I started coaching when I was still in high school;  whether it was helping train classmates for their respective sports, coaching at summer camp or working with kids in the neighborhood, I began developing my coaching style at a young age.  Fortunately, I had some great role models to emulate. Primarily, Coach Bill Long has been tremendously influential in my growth as a coach.  From him I learned professionalism, focus on a mission & preparation, and the importance of strong relationships.  After 25 years coaching athletics,   I am still coaching today, although the arena has changed from playing fields to classrooms, hallways, schools, and offices (although I still find time to get to all practices for the fall sports, and I intend on coaching our basketball teams this winter).  Likewise, my players are adults who teach, coaches who coach, students who learn, athletes who compete, and parents who advocate.  About 10 years ago, a friend gave me a book by then USA Women’s Soccer Coach Tony DiCicco called “Catch ‘Em Being Good”.   The primary message in the book is that as coaches and leaders, we must strive every day to catch our people doing great things, point those things out, praise them, show them as examples, and talk about why those things are great.  So often, the only times some leaders communicate with their people is to point out the bad, the things that need correction, in a reactive way.   Each morning when I walk onto campus, I look for every opportunity to communicate something really positive with my people.  Whether I let a teacher know how much I enjoyed a lesson (being sure to always include some very specific and anecdotal details in my praise), or taking the time to tell a student how kind or respectful he/ she was in relating to a peer or adult, or even taking a couple minutes to write an email to a parent of a student who has perhaps made a nice turnaround, or even a small improvement.  These relationship building, and equity building practices are both enjoyable for me, and important for when we have to share more challenging information.   The time spent on the front end  is well worth it.

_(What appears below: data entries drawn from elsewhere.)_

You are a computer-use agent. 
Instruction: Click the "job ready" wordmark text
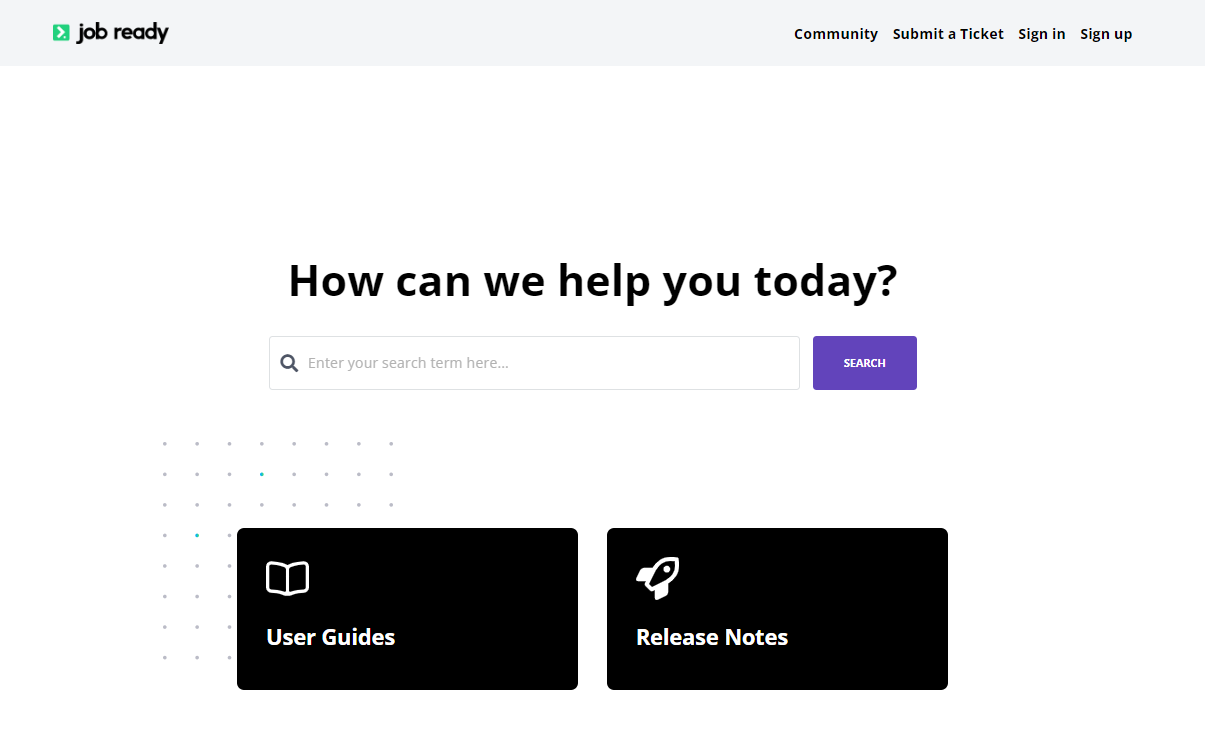point(123,33)
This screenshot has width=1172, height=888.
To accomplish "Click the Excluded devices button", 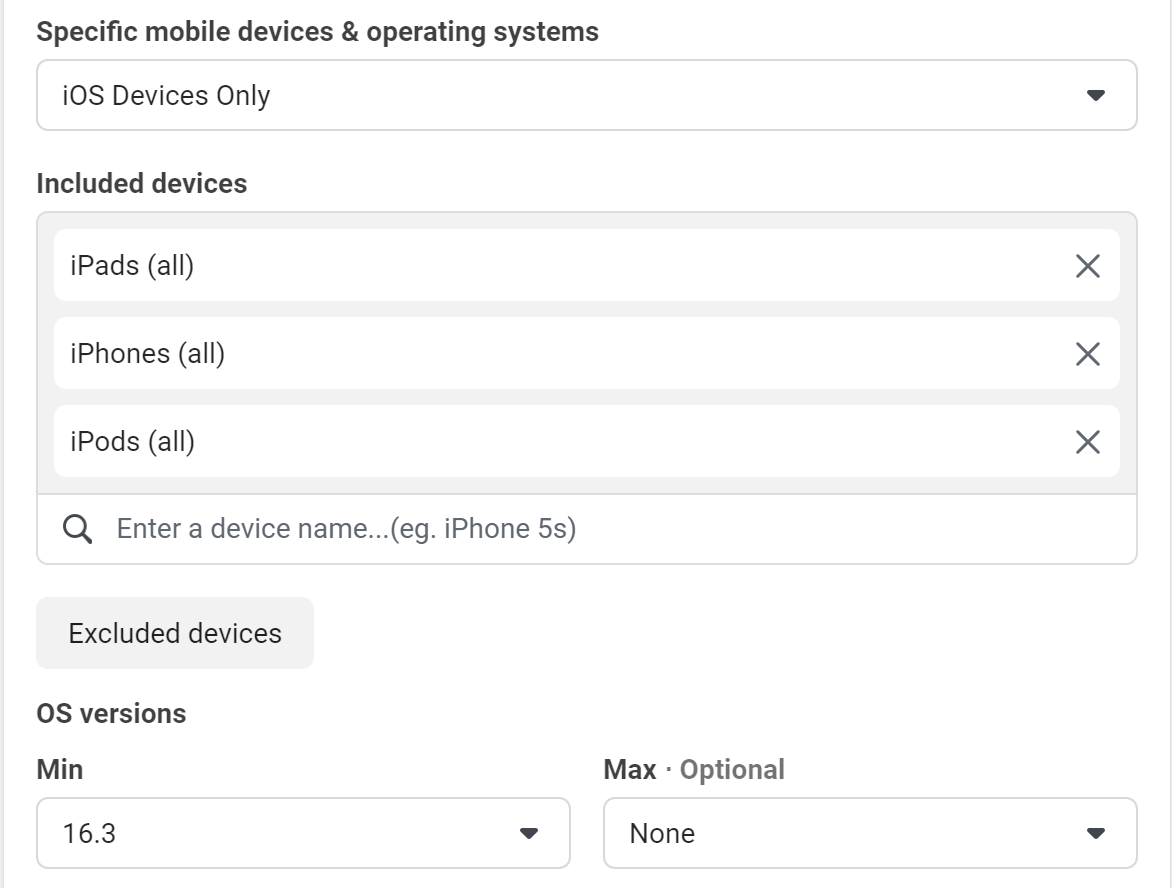I will pyautogui.click(x=174, y=632).
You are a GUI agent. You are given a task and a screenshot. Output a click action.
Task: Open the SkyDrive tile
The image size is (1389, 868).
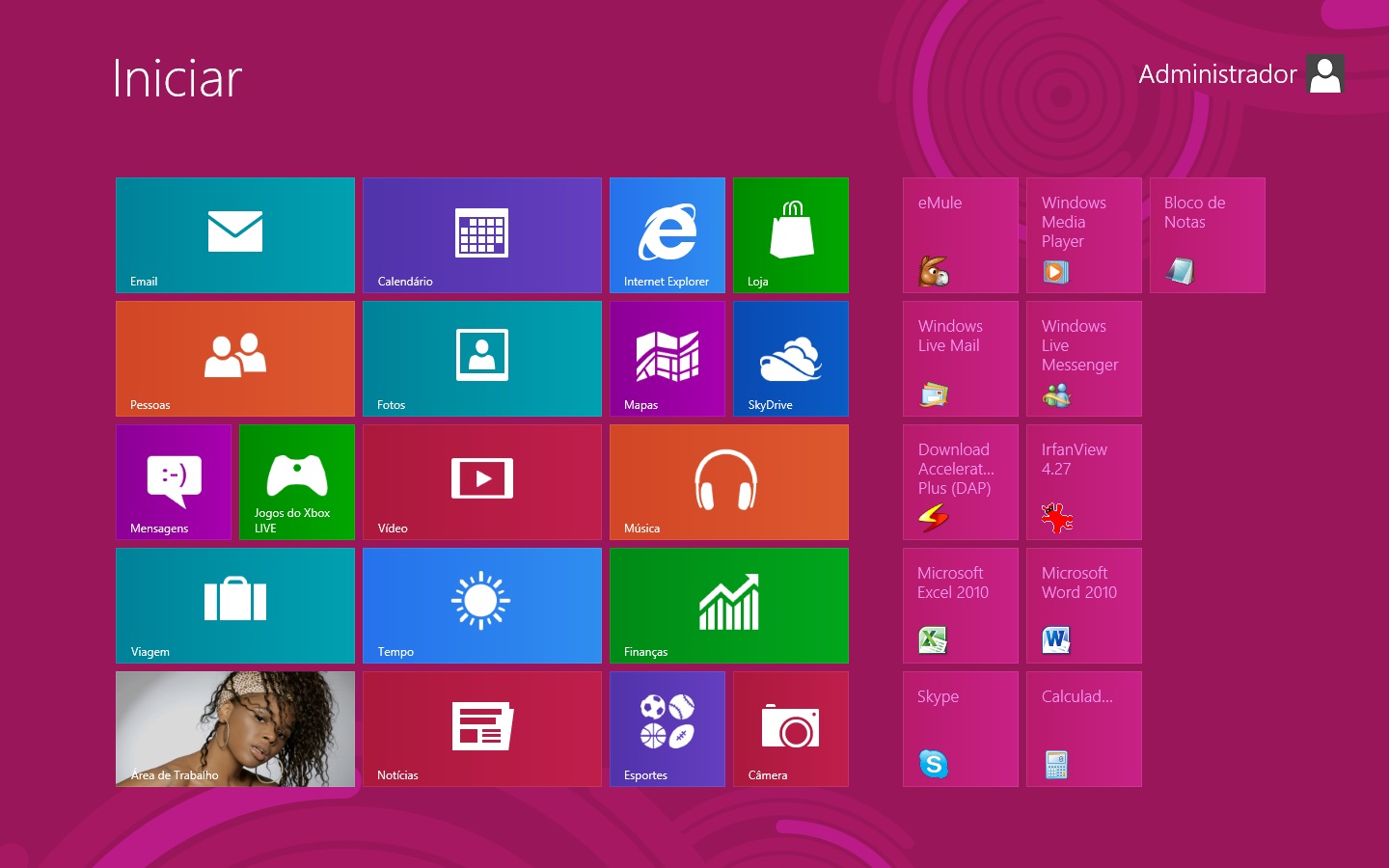click(x=790, y=358)
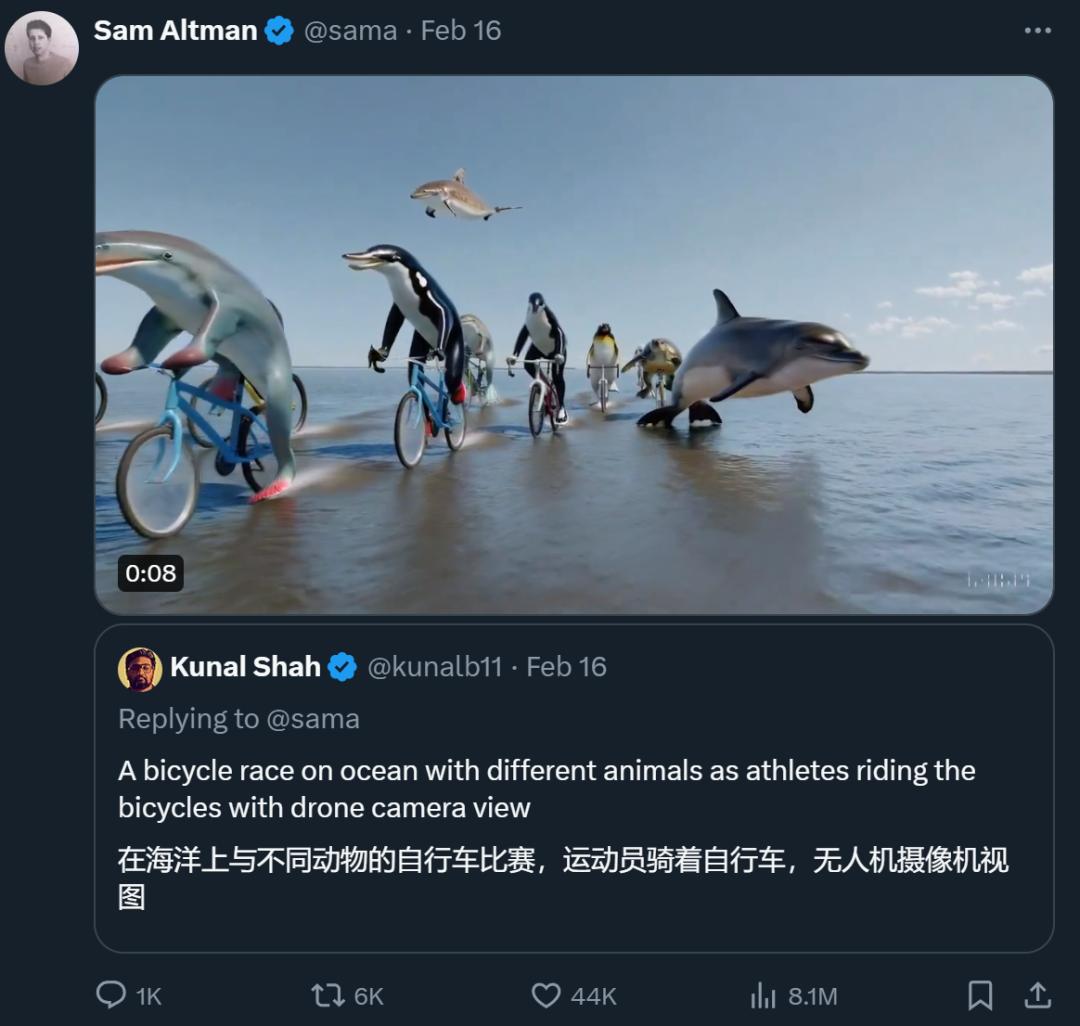
Task: Click Sam Altman's blue verified badge
Action: click(279, 31)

In addition to the good climate that catching people being good creates, especially since it is an infectious practice, the approach also improves the team work among all the people in the school community.  Good relationships lead to good teamwork.  This teamwork benefits everyone- students, teachers, administration, and parents.  At the end of the day, we are in schools to help our children have the best experiences possible.  A full 360 degree support by a team of adults and peers can help us maintain such a positive climate wherein great experience can be had by our students.  DiCicco also talked about the relay paradigm in his book.  Essentially Gestalt theory, the concept is that together we can achieve more than each of us individually would achieve on our own.  Whether this achievement is academic, athletic, artistic, emotional- it matters little.  Again, the team is the powerful catalyst.

As I mentioned, catching them being good, and sharing our positive feedback makes sharing constructive feedback, or even more difficult information more palatable for those on the receiving end.  When we talk about communication with those in our community, we talk about “sandwiching” our message.  We always start with the good- the positive elements (again, using specific, anecdotal details that will resonate on a more personal level), then we share our concerns or the difficult portion of the sandwich, but ultimately, we finish with a growth-minded strategy to improve the condition.   The message is more easily digested in this way, and the practice of sharing strategies for improvement once again reinforces the team component of working together.  (*I would be remiss if I didn’t mention that there are some conversations that are significantly more difficult that are crafted in a different way- a topic for another post).

Finally, a key attitude that is requisite in being able to execute many of these positive emotional climate building practices is that we must be present in our day, with our people, and in our actions.  Awareness comes from being attuned to all that is happening. Good relationships come from being present- and attentive to our environs.

I have always thought myself to be a player’s coach. These approaches to my every day life have led me to continue to keep my focus on the people I work with and to always look to catch them being good.

DiCicco, T., Hacker, C., & Salzberg, C. (2002). Catch them being good. New York: Viking.